Der Weihnachtsabend wäre nicht denkbar gewesen ohne ein feierliches Lied, wenn es auch natürlich nicht immer so gut geraten konnte, wie in der ersten Heiligen Nacht, als die Engel vom Himmel herunter das Gloria sangen.
Später, wenn die Kerzen am Baum längst erloschen waren, um Mitternacht, durfte ich die Mutter zur Mette begleiten. Ich weiß noch gut, wie stolz ich war, als sie mich zum ersten Mal nicht mehr an der Hand führte, sondern neben sich hergehen ließ als ihren Sohn und Beschützer. Und sogar in der Kirche kniete ich nun auf der Männerseite.
Einmal fand ich auf dem Weg zur Mette eine erfrorene Kuckucksblume am verschneiten Bach. Unzählige braune Samenkörner rieselten mir in die Hand, und während ich sie wieder verstreute, dachte ich bei mir, wie tröstlich es doch ist, daß sich Gottvater nicht auch von den Errungenschaften der Technik erschrecken läßt, sondern daß er nach wie vor seine altmodischen Kuckucksblumensamen erzeugt.

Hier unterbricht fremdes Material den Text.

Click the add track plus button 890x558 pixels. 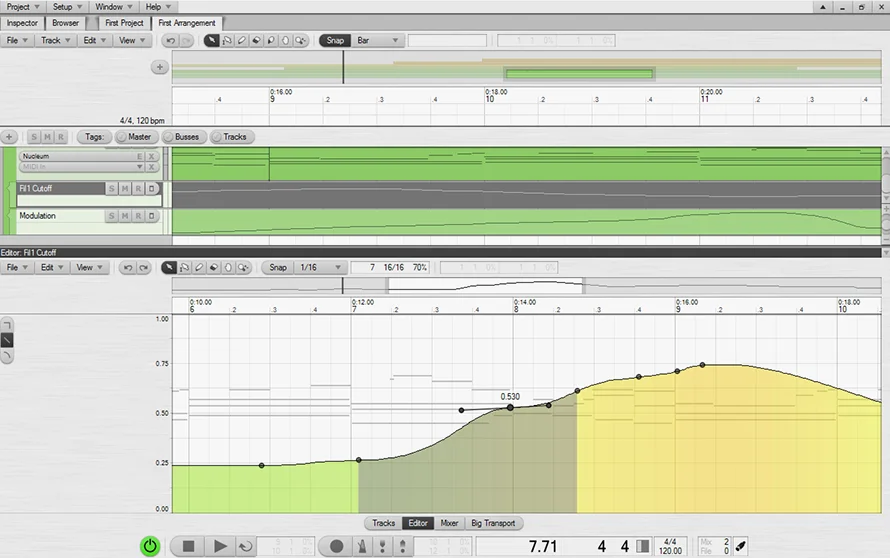(10, 137)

Denn wie ist es in Wahrheit, liebe Freunde? Leben wir nicht in einer Weltzeit des Advent? Scheint uns nicht alles von der aufkommenden Finsternis bedroht zu werden, das karge Glück unseres Daseins? Wir warten bang auf den Engel mit der Botschaft des Friedens und vergessen so leicht, daß diese Botschaft nur denen gilt, die guten Willens sind. Es ist kein Trost und keine Hilfe bei der Weisheit der Weisen und der Macht der Mächtigen. Denn der Herr kam nicht zur Welt, damit die Menschen klüger, sondern damit die gütiger würden. Und darum sind es allein die Kräfte des Herzens, die uns vielleicht noch einmal werden retten können.